Zapata, Guajardo y sus respectivas tropas marcharon a Chinameca al día siguiente. En la mañana, el general sureño recibió la alerta de una invasión carrancista en un pueblo cercano, lo que provocó una movilización apresurada de parte de los zapatistas. Al percatarse de que era una falsa alarma, Zapata regresó al medio día a Chinameca y se enteró que Guajardo y su escolta se había instalado en la hacienda.
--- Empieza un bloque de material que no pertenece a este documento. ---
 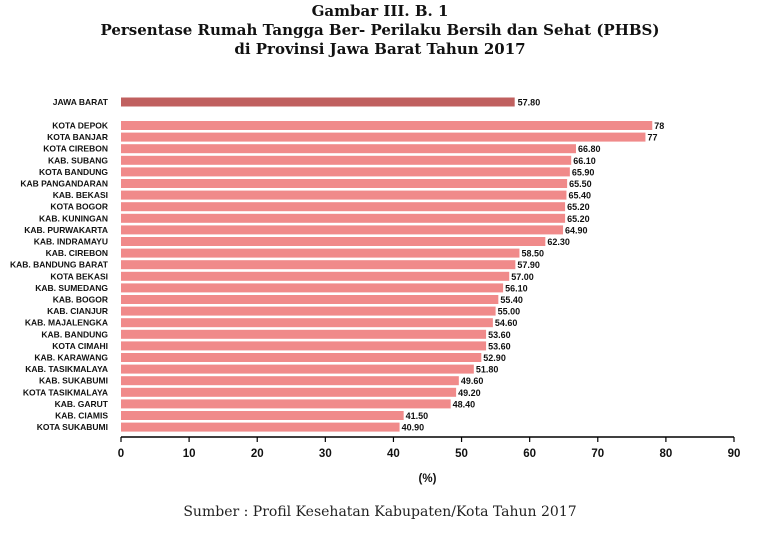 I want to click on bar-kota-sukabumi, so click(x=260, y=427).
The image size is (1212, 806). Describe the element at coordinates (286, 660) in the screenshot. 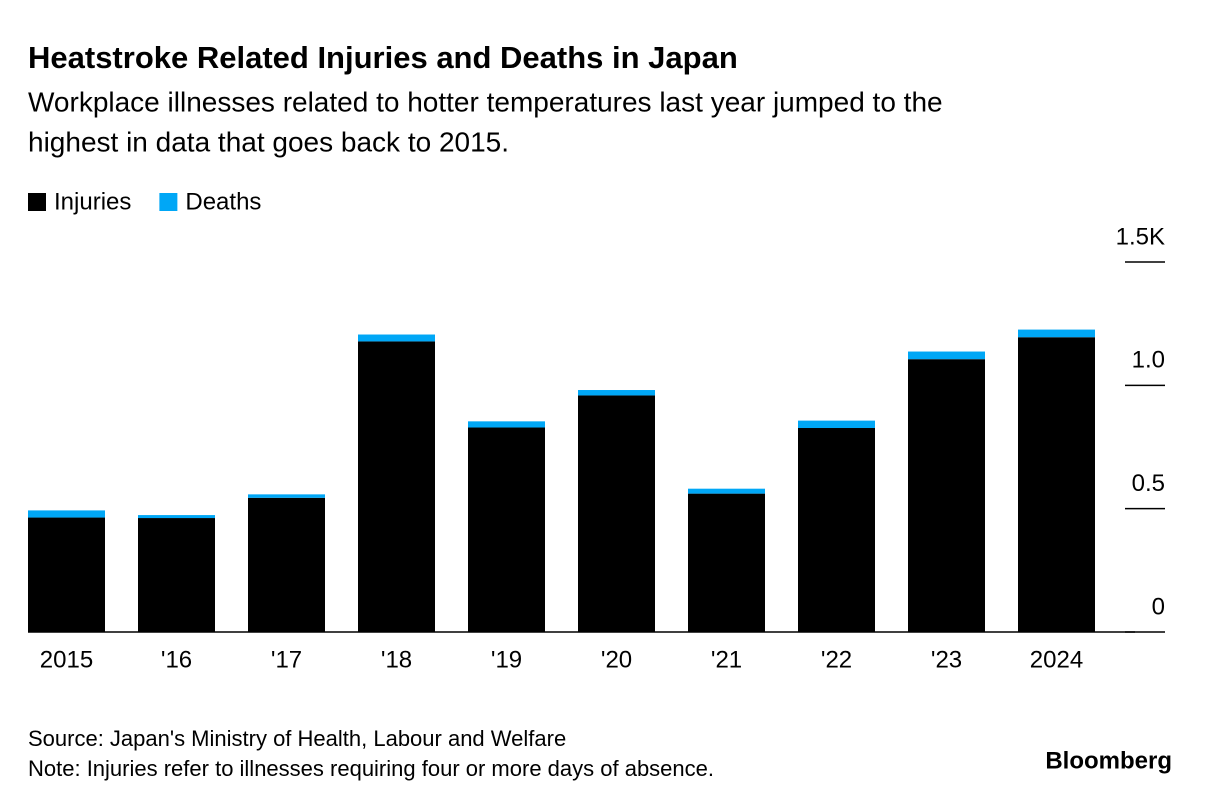

I see `x-tick-label: '17` at that location.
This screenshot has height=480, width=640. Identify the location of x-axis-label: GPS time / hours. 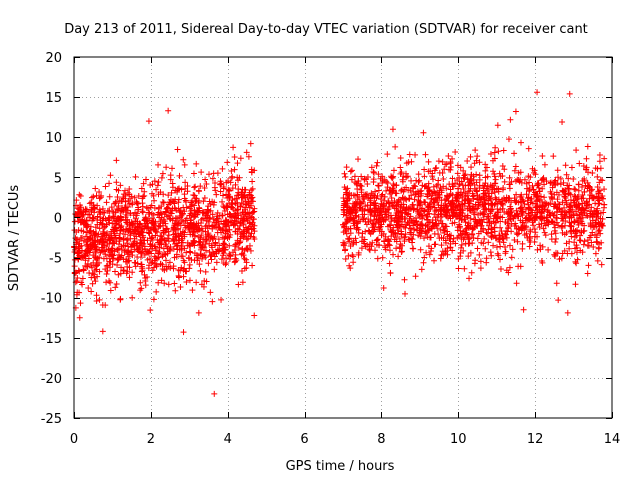
(340, 466).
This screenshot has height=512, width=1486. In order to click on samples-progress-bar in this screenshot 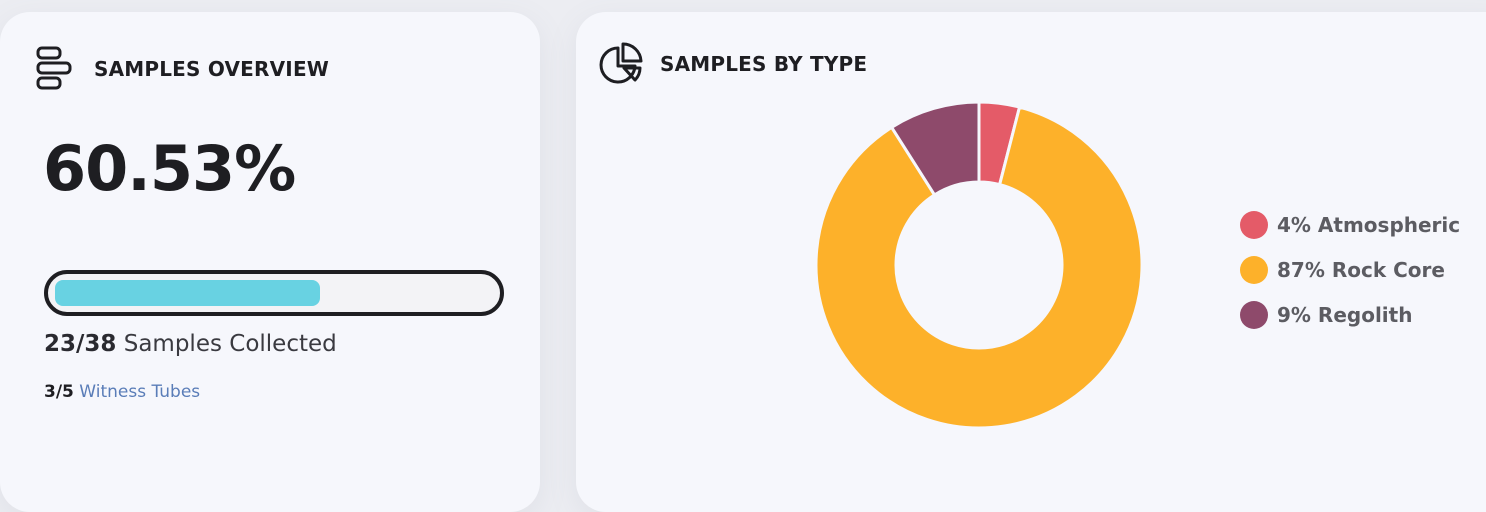, I will do `click(274, 293)`.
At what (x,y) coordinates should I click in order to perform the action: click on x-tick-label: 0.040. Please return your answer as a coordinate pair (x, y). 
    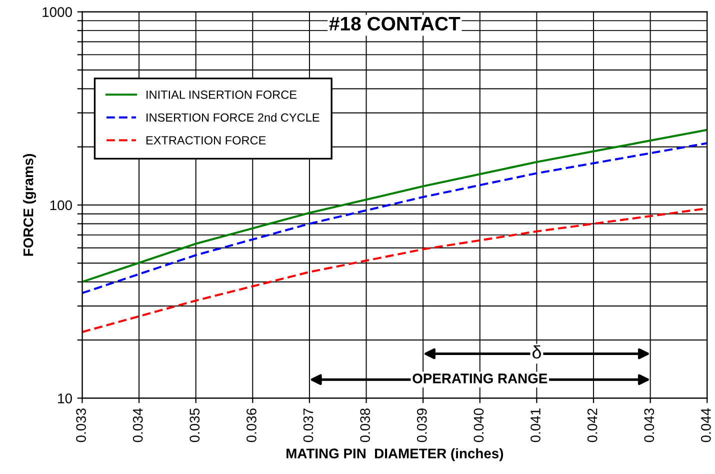
    Looking at the image, I should click on (479, 425).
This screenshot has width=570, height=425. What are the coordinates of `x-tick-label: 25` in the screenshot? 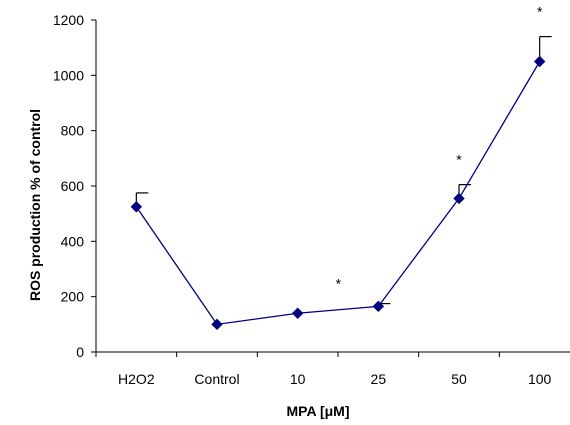 It's located at (379, 379).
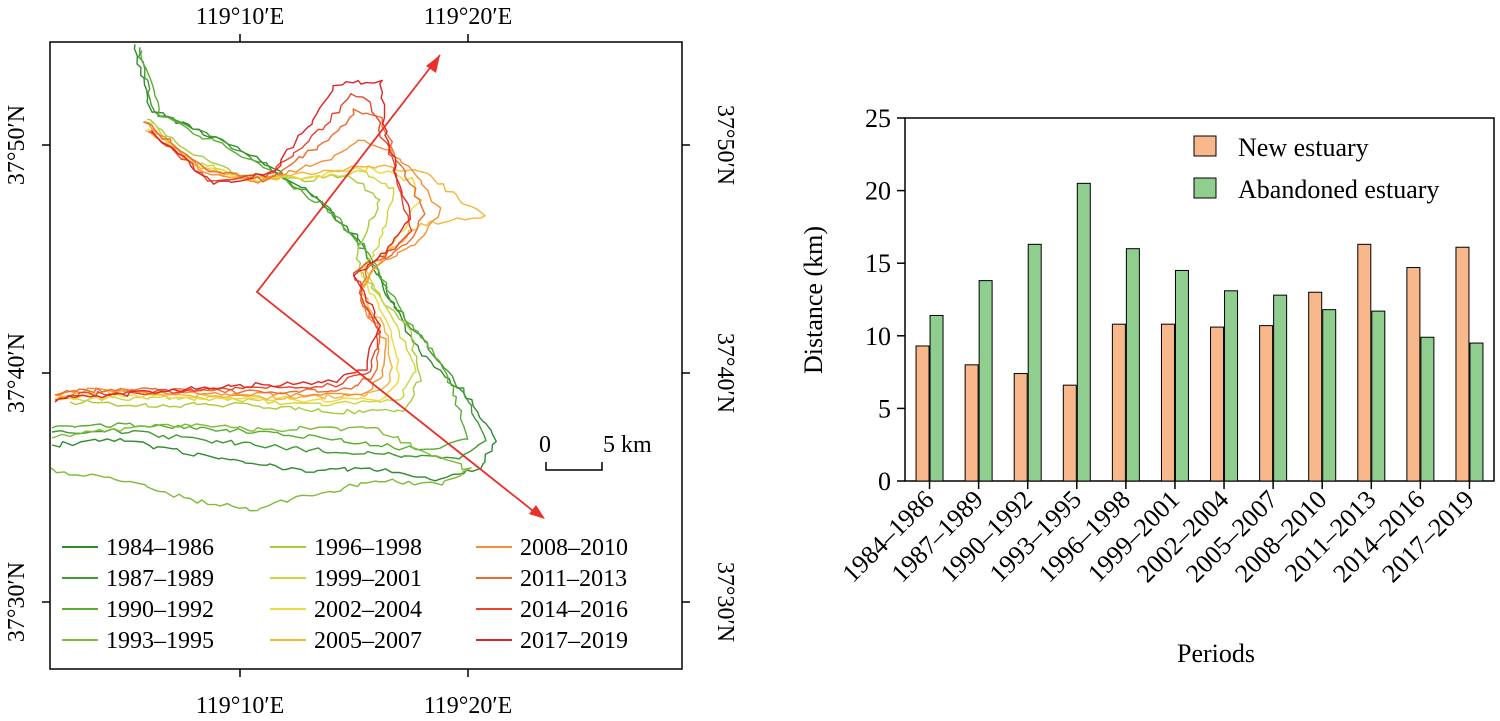  I want to click on y-axis-label: Distance (km), so click(814, 300).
Guajardo le envió varias invitaciones al general Zapata para que lo acompañara en el interior de la hacienda. Zapata finalmente accedió y le ordenó a diez hombres que sirvieran de escolta. Al ingresar a la hacienda, los zapatistas fueron recibidos por la guardia de Guajardo, aparentemente preparada para hacerle los honores. El secretario Reyes terminó así su Parte:

El clarín tocó tres veces llamada de honor y al apagarse la última nota, al llegar el general en jefe al dintel de la puerta, de tal manera más alevosa, más cobarde, más villana, a quemarropa, sin dar tiempo para empuñar ni las pistolas, los soldados que presentaban armas descargaron dos veces sus fusiles, y nuestro general Zapata cayó para no levantarse más.

El resto de las tropas que acompañaban a Zapata en el exterior fueron sorprendidos por mil soldados federales, que salieron de los llanos. Muy pocos lograron escapar con vida.

¿Qué fue de Guajardo?

El cuerpo de Zapata fue llevado a Cuautla, el sitio de numerosas batallas durante la Revolución, y exhibido como trofeo de guerra frente al ayuntamiento. Es en esta ciudad de Morelos donde reposan los restos del caudillo libertario.

En lo que respecta a Guajardo, el presidente Venustiano Carranza lo ascendió de rango a general de división, recibiendo una recompensa de 50 mil pesos. Sin embargo, el flamante general no tuvo mucho tiempo para disfrutar su gloria. Al año siguiente, tuvo la ocurrencia de levantarse en armas contra Adolfo de la Huerta y fue derrotado con facilidad en Monterrey. Ante este fracaso, se escondió en la casa de una amante, pero fue delatado por el hermano de ésta. Al poco tiempo fue aprehendido y pasado por las armas. Murió el 17 de julio de 1920, a los 27 años de edad.